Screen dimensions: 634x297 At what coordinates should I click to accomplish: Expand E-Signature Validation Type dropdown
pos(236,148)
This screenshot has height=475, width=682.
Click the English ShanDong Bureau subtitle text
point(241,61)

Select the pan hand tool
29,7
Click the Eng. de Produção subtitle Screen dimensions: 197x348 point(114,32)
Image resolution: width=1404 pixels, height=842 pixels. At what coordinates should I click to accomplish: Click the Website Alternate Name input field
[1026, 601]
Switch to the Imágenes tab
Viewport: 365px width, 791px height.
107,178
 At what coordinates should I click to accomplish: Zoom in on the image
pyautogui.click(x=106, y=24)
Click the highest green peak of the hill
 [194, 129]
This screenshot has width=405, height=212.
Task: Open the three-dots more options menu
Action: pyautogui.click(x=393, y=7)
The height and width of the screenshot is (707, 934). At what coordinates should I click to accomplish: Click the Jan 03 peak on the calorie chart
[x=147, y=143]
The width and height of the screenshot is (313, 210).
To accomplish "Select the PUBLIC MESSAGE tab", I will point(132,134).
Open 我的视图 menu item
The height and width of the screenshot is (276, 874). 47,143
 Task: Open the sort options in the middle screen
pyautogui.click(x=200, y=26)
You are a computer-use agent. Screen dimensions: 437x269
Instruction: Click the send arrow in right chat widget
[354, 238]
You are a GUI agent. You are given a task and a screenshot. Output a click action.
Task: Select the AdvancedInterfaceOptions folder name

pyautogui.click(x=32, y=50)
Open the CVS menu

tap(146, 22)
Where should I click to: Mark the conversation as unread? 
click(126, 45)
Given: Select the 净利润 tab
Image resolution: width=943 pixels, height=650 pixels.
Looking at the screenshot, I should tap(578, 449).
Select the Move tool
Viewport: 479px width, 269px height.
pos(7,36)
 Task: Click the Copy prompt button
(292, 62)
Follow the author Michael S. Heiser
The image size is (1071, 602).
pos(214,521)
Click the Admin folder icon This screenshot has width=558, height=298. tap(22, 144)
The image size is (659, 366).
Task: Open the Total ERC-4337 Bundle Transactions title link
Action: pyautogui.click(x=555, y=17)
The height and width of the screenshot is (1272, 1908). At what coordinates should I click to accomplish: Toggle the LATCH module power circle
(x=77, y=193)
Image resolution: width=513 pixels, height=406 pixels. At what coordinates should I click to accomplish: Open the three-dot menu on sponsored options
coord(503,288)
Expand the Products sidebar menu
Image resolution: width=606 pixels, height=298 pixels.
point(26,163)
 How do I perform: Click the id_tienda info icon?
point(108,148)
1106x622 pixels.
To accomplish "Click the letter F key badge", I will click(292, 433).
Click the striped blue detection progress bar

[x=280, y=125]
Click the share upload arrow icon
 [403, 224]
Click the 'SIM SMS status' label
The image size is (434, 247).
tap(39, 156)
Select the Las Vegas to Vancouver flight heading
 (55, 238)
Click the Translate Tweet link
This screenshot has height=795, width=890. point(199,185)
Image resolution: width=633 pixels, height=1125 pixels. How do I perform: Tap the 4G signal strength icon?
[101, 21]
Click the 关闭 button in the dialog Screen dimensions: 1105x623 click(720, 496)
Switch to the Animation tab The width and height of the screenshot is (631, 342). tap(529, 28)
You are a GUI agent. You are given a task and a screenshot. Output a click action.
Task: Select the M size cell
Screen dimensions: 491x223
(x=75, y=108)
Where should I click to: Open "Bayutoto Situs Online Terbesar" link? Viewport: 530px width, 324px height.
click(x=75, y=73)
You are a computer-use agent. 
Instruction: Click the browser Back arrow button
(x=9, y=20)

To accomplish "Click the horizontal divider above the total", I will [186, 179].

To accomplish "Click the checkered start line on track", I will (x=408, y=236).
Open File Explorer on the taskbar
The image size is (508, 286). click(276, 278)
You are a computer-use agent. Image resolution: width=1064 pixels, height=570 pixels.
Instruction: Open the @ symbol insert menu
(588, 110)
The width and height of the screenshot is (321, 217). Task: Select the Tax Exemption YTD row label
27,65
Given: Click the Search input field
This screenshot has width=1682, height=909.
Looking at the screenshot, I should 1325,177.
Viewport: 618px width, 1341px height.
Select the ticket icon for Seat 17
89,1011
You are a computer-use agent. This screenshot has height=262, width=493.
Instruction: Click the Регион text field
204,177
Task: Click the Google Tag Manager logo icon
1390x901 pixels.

========================

#### Task objective
The answer must reproduce every record exactly.

#### Problem solution
Screen dimensions: 634x297 At what coordinates should I click to accomplish: Expand E-Signature Validation Type dropdown
pos(236,148)
This screenshot has height=475, width=682.
Click the English ShanDong Bureau subtitle text
point(241,61)

Select the pan hand tool
29,7
Click the Eng. de Produção subtitle Screen dimensions: 197x348 point(114,32)
Image resolution: width=1404 pixels, height=842 pixels. At what coordinates should I click to accomplish: Click the Website Alternate Name input field
[1026, 601]
Switch to the Imágenes tab
Viewport: 365px width, 791px height.
107,178
 At what coordinates should I click to accomplish: Zoom in on the image
pyautogui.click(x=106, y=24)
Click the highest green peak of the hill
 [194, 129]
This screenshot has width=405, height=212.
Task: Open the three-dots more options menu
Action: pyautogui.click(x=393, y=7)
The height and width of the screenshot is (707, 934). At what coordinates should I click to accomplish: Click the Jan 03 peak on the calorie chart
[x=147, y=143]
The width and height of the screenshot is (313, 210).
To accomplish "Select the PUBLIC MESSAGE tab", I will point(132,134).
Open 我的视图 menu item
The height and width of the screenshot is (276, 874). 47,143
 Task: Open the sort options in the middle screen
pyautogui.click(x=200, y=26)
You are a computer-use agent. Screen dimensions: 437x269
Instruction: Click the send arrow in right chat widget
[354, 238]
You are a GUI agent. You are given a task and a screenshot. Output a click action.
Task: Select the AdvancedInterfaceOptions folder name

pyautogui.click(x=32, y=50)
Open the CVS menu

tap(146, 22)
Where should I click to: Mark the conversation as unread? 
click(126, 45)
Given: Select the 净利润 tab
Image resolution: width=943 pixels, height=650 pixels.
Looking at the screenshot, I should tap(578, 449).
Select the Move tool
Viewport: 479px width, 269px height.
pos(7,36)
 Task: Click the Copy prompt button
(292, 62)
Follow the author Michael S. Heiser
The image size is (1071, 602).
pos(214,521)
Click the Admin folder icon This screenshot has width=558, height=298. tap(22, 144)
The image size is (659, 366).
Task: Open the Total ERC-4337 Bundle Transactions title link
Action: pyautogui.click(x=555, y=17)
The height and width of the screenshot is (1272, 1908). At what coordinates should I click to accomplish: Toggle the LATCH module power circle
(x=77, y=193)
Image resolution: width=513 pixels, height=406 pixels. At what coordinates should I click to accomplish: Open the three-dot menu on sponsored options
coord(503,288)
Expand the Products sidebar menu
Image resolution: width=606 pixels, height=298 pixels.
point(26,163)
 How do I perform: Click the id_tienda info icon?
point(108,148)
1106x622 pixels.
To accomplish "Click the letter F key badge", I will click(292, 433).
Click the striped blue detection progress bar

[x=280, y=125]
Click the share upload arrow icon
 [403, 224]
Click the 'SIM SMS status' label
The image size is (434, 247).
tap(39, 156)
Select the Las Vegas to Vancouver flight heading
 (55, 238)
Click the Translate Tweet link
This screenshot has height=795, width=890. point(199,185)
Image resolution: width=633 pixels, height=1125 pixels. How do I perform: Tap the 4G signal strength icon?
[101, 21]
Click the 关闭 button in the dialog Screen dimensions: 1105x623 click(720, 496)
Switch to the Animation tab The width and height of the screenshot is (631, 342). tap(529, 28)
You are a GUI agent. You are given a task and a screenshot. Output a click action.
Task: Select the M size cell
Screen dimensions: 491x223
(x=75, y=108)
Where should I click to: Open "Bayutoto Situs Online Terbesar" link? Viewport: 530px width, 324px height.
click(x=75, y=73)
You are a computer-use agent. 
Instruction: Click the browser Back arrow button
(x=9, y=20)

To accomplish "Click the horizontal divider above the total", I will [186, 179].

To accomplish "Click the checkered start line on track", I will (x=408, y=236).
Open File Explorer on the taskbar
The image size is (508, 286). click(276, 278)
You are a computer-use agent. Image resolution: width=1064 pixels, height=570 pixels.
Instruction: Open the @ symbol insert menu
(588, 110)
The width and height of the screenshot is (321, 217). Task: Select the Tax Exemption YTD row label
27,65
Given: Click the Search input field
This screenshot has width=1682, height=909.
Looking at the screenshot, I should 1325,177.
Viewport: 618px width, 1341px height.
Select the ticket icon for Seat 17
89,1011
You are a computer-use agent. This screenshot has height=262, width=493.
Instruction: Click the Регион text field
204,177
Task: Click the Google Tag Manager logo icon
1390x901 pixels.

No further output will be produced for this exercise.